[Dataset entries]
—————
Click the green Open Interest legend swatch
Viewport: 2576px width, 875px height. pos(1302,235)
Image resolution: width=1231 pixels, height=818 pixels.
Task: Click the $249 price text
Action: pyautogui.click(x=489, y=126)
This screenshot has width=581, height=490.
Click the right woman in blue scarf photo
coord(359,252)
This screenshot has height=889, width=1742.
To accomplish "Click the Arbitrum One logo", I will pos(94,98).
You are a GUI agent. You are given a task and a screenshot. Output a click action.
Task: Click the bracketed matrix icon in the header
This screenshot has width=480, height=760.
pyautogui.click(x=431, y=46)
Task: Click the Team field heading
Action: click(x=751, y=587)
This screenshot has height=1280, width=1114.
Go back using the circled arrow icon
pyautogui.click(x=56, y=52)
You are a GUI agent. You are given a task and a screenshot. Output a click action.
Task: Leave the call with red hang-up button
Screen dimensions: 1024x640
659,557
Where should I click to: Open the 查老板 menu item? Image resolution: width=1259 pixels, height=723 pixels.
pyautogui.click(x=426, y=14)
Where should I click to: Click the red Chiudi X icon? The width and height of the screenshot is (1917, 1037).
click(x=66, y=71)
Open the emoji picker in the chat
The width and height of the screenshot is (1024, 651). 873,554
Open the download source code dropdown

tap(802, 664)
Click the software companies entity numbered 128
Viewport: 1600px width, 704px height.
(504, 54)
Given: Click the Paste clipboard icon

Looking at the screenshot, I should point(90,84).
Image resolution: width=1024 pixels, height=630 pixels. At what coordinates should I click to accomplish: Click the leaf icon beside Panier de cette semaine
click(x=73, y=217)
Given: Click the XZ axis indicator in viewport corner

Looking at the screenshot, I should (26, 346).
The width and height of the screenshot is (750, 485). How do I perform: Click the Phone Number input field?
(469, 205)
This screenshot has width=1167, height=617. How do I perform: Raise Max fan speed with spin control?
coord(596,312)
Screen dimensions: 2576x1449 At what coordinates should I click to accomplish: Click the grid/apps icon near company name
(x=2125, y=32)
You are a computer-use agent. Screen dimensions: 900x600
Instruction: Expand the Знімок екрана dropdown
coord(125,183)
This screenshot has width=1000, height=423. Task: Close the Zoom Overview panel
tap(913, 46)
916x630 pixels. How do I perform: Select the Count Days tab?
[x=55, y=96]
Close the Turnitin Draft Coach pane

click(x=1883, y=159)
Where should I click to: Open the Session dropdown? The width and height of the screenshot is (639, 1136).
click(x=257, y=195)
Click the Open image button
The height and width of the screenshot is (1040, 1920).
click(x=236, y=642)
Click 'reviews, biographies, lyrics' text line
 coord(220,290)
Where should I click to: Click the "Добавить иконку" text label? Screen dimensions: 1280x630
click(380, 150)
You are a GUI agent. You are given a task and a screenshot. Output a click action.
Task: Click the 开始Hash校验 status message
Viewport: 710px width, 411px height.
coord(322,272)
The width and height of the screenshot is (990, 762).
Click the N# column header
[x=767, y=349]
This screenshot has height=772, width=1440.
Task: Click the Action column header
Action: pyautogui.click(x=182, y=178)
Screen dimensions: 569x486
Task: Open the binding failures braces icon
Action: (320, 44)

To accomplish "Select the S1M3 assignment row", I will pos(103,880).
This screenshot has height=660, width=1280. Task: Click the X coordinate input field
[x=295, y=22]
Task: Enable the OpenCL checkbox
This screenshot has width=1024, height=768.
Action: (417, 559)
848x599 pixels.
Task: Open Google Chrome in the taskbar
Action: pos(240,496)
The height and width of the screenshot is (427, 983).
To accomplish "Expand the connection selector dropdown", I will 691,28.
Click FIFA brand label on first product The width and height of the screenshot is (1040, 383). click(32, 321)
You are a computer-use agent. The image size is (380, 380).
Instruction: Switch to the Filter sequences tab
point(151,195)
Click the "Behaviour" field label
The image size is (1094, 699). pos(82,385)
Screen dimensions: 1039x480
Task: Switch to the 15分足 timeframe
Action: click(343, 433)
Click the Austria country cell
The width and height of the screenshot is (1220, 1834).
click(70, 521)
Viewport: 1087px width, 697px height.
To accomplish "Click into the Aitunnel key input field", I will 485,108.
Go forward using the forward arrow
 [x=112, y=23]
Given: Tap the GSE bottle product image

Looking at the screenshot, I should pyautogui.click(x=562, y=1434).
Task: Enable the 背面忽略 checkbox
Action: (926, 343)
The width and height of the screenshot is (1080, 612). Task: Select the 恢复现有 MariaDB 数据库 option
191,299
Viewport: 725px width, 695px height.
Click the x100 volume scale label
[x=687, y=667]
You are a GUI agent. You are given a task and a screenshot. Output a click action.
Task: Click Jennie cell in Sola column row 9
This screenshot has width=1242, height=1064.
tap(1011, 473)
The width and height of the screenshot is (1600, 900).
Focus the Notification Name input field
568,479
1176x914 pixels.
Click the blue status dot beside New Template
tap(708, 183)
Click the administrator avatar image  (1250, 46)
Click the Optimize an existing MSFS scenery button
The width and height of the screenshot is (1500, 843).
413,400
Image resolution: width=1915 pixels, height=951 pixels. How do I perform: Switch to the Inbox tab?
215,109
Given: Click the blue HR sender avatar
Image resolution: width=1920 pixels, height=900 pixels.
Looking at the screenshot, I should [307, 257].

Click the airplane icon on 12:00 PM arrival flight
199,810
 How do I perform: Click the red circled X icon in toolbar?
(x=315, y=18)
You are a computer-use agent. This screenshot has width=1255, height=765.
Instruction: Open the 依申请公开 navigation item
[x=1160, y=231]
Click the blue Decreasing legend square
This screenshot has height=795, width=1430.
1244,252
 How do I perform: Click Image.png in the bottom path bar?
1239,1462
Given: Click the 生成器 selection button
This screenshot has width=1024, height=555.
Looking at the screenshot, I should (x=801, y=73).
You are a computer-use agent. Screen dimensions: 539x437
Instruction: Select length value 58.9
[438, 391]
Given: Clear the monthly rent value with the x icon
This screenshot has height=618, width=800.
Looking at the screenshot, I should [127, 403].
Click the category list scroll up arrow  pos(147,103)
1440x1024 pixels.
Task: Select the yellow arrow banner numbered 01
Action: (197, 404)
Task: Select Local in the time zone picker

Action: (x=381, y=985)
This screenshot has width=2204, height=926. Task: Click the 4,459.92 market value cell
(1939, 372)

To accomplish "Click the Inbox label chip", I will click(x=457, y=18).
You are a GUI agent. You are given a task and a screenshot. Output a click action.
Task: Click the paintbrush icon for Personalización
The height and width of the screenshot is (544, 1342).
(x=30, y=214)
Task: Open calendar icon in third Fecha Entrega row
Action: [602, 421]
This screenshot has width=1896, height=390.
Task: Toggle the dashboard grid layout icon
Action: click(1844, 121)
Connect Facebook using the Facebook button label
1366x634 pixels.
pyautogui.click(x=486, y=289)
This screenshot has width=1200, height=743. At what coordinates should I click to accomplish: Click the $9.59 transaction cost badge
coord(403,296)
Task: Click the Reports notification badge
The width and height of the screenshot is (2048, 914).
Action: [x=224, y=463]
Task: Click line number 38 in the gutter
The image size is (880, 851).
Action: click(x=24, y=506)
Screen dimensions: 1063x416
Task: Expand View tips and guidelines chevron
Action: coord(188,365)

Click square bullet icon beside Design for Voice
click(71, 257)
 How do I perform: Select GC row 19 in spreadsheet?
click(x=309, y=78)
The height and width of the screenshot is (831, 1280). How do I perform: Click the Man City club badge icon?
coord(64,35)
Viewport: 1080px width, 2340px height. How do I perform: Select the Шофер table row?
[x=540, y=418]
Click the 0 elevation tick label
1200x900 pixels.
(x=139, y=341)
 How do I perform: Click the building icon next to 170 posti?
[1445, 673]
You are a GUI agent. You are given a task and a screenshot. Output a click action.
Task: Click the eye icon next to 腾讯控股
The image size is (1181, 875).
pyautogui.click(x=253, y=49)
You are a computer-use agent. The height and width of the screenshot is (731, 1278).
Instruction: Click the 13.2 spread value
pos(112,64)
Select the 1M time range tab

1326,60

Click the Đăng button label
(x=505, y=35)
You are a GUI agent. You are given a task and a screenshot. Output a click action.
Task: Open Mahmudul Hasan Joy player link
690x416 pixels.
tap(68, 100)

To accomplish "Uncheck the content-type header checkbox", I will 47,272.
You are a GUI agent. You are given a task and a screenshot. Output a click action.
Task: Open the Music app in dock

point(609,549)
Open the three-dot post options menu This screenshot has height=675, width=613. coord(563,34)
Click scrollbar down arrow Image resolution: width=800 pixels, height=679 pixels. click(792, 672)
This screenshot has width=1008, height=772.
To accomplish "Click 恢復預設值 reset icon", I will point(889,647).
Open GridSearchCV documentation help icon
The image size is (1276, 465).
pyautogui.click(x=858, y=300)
—————
== Assignment ==
Filter the data above down to lines with the word "will", and copy them.

== Exercise solution ==
To accomplish "Click the Arbitrum One logo", I will pos(94,98).
To accomplish "Select the S1M3 assignment row", I will pos(103,880).
To accomplish "Expand the connection selector dropdown", I will 691,28.
To accomplish "Click into the Aitunnel key input field", I will 485,108.
To accomplish "Click the Inbox label chip", I will click(x=457, y=18).
To accomplish "Uncheck the content-type header checkbox", I will 47,272.
To accomplish "Click 恢復預設值 reset icon", I will point(889,647).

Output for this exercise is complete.